Understand Your Credit Score Today!

Financial

October 25, 2021

A blackboard with a credit score level to help you understand your credit score

Whether someone plans to get a mortgage or finance a car, the process can seem a touch daunting — especially if they are unsure of their credit score. Take the time to understand your credit score so you are fully prepared for your future lending needs.

What Are Credit Scores?

A credit score is a number that third parties use to make a risk assessment. For example, if an individual has a high credit score, this means that the risk of lending them money is lower than the risk of lending to someone with a low credit score. This will be based on each individual’s credit history and ability to pay off debts.

In the United States, the most common scoring system is the FICO score. Ranging between 300 and 850, a FICO credit score determines the credit quality of the lendee.

For example:

  • Under 630 is considered poor
  • Between 630 and 690 is average
  • Between 690 and 720 is good
  • Above 720 is excellent

What Impacts Your Credit Score?

In terms of how a credit score works, consider the following variables:

  • Payment history (influences 35% of a credit score)
  • Debt burden (influences 30% of a credit score)
  • Length of credit history (influences 15% of a credit score)
  • Types of credit (influences 10% of a credit score)
  • Recent credit searches (influences 10% of a credit score)

Based on these components, the largest contributing factors are your payment history and overall debt burden. For example, say someone has struggled to make their payments month after month, these late payments will have a significant impact on the associated FICO score — especially if they are not paid within 30 days.

This is particularly true for trivial amounts that were otherwise forgotten. An example would be someone taking out a store credit card, paying $50 on that card and forgetting that they had opened it. Even if that individual showcases responsible payments across all other accounts, that missed $50 payment could dramatically hurt their score.

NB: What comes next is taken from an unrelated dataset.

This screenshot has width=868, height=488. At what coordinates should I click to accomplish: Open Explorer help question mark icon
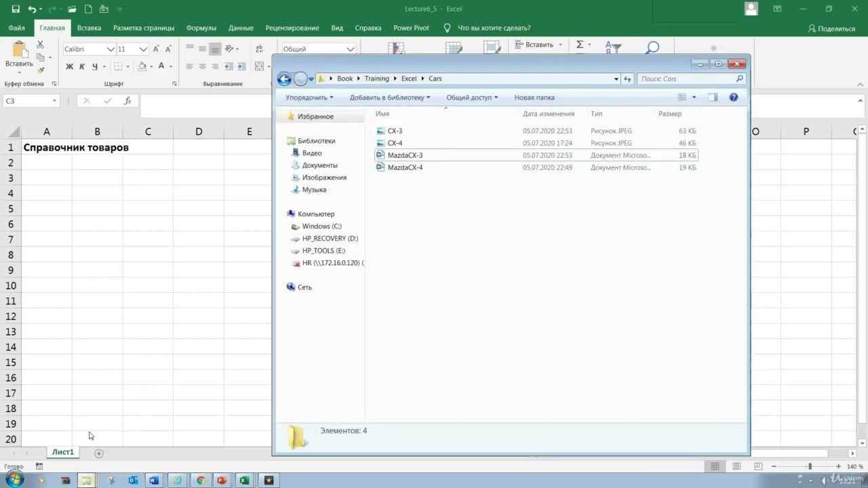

Debt burden focuses on how much an individual owes, based on their debt-to-limit ratio, also known as credit utilization. A lower credit utilization means that your average balance is low compared to your total credit limit amount, which has a positive impact on your credit score. Carrying a balance that is more than 30 percent of your credit limit can harm your score.

In Summary

The single most important factor in developing and maintaining a good credit score is payment history. However, it is also important not to overlook other important factors such as the average age of accounts and the importance of having different types of credit (i.e. credit card, mortgage, car loan, student loan, etc.). Scores fluctuate based on your activity and balances, so it’s never too late to make positive changes and watch your score rise!